READING PASSAGE:
________________

The SRC was dissolved in 1976 and Barre became increasingly totalitarian with human rights abuses becoming endemic in Somalia. The United Nations Development Programme wrote in 2001, "the 21-year regime of Siyad Barre had one of the worst human rights records in Africa," with the Barre regime persecuting and torturing suspected political dissidents for decades.

==Allegations of Soviet involvement==

Though no official evidence has been presented to support this theory, suspicions of Soviet involvement in the coup have been widespread since the takeover was carried out in 1969. At the time, postcolonial Somalia had been receiving large volumes of military support from the Soviet Union including vehicles, small arms, and technical assistance in the form of advisers. In addition, thousands of Somali military officers had been sent to the Soviet Union for training in the country's military academies and the Soviet Union maintained a sizable naval base in the country. However, after the coup the Soviets remained wary of the new regime and seemed unsure of the junta's preferred political direction. It is known that the KGB's station in Mogadishu was notified in advance of the coup and some of the plotters were Soviet informants.

Salaad Gabeyre Kediye, one of the coup's main architects who was executed in 1972, was a KGB informant codenamed "OPERATOR", according to documents from the Mitrokhin Archive and the writings of Cambridge historian Christopher Andrew.

________________

EXTRACTED MATERIAL:
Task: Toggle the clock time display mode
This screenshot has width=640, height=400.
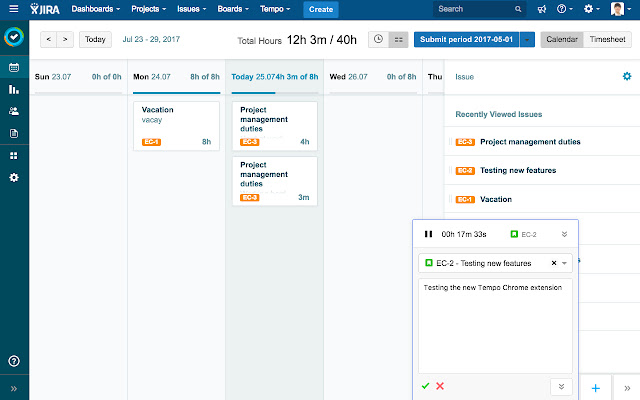Action: coord(378,40)
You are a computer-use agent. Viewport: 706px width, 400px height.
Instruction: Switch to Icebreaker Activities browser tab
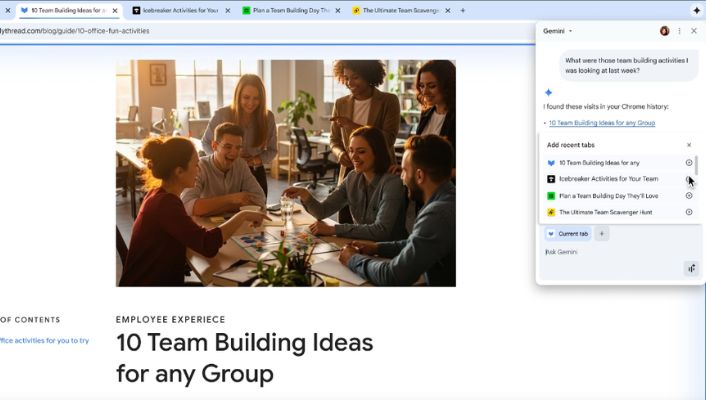click(175, 10)
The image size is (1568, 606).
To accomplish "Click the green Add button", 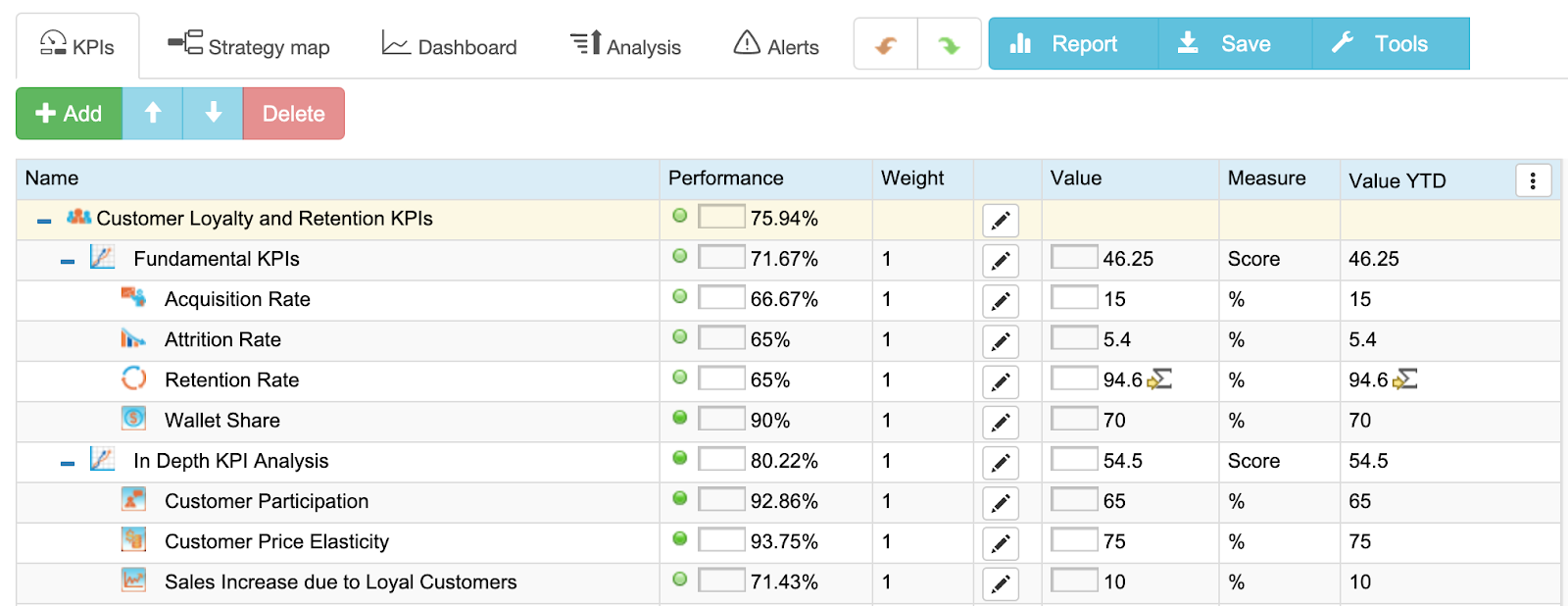I will coord(70,114).
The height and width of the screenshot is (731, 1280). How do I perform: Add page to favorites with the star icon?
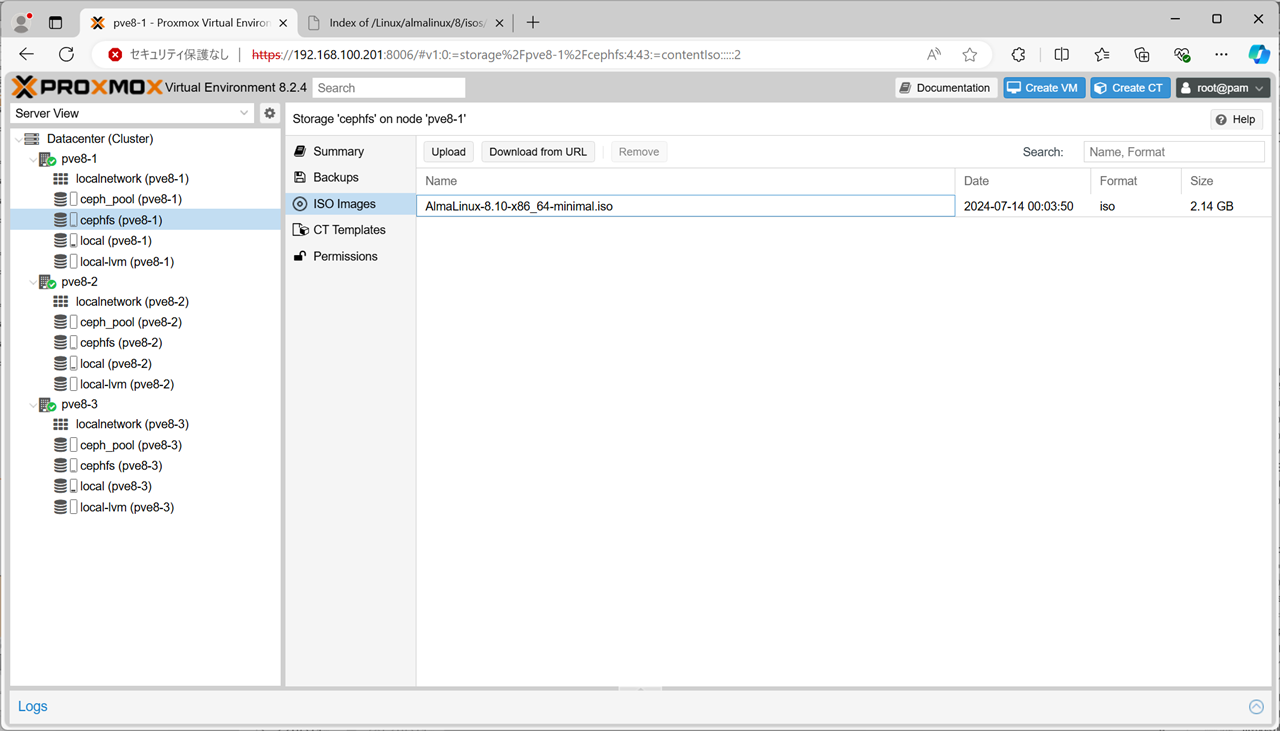pos(969,55)
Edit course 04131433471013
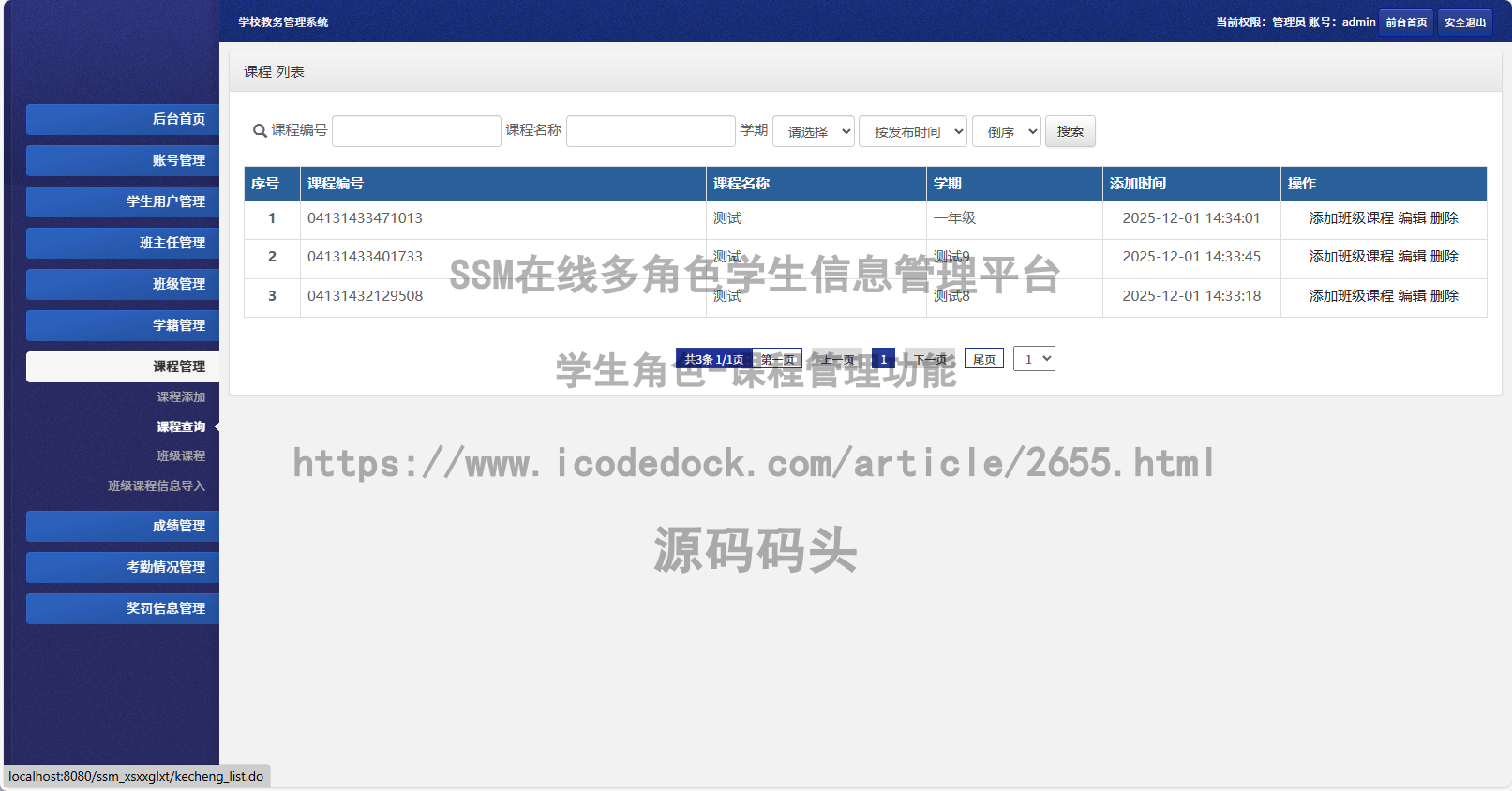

________________

TASK REQUIREMENTS: Please say whether each statement agrees with the passage about the 1969 Somali coup, answering yes or no and quoting the words that decide it. (a) The SRC was dissolved in 1976. (b) Official evidence has been presented to support the theory of Soviet involvement in the coup. (c) The KGB's station in Mogadishu learned of the coup only after it took place.

OUTPUT OF THE EXERCISE:
(a) Yes: "The SRC was dissolved in 1976"
(b) No: "no official evidence has been presented to support this theory"
(c) No: "the KGB's station in Mogadishu was notified in advance of the coup"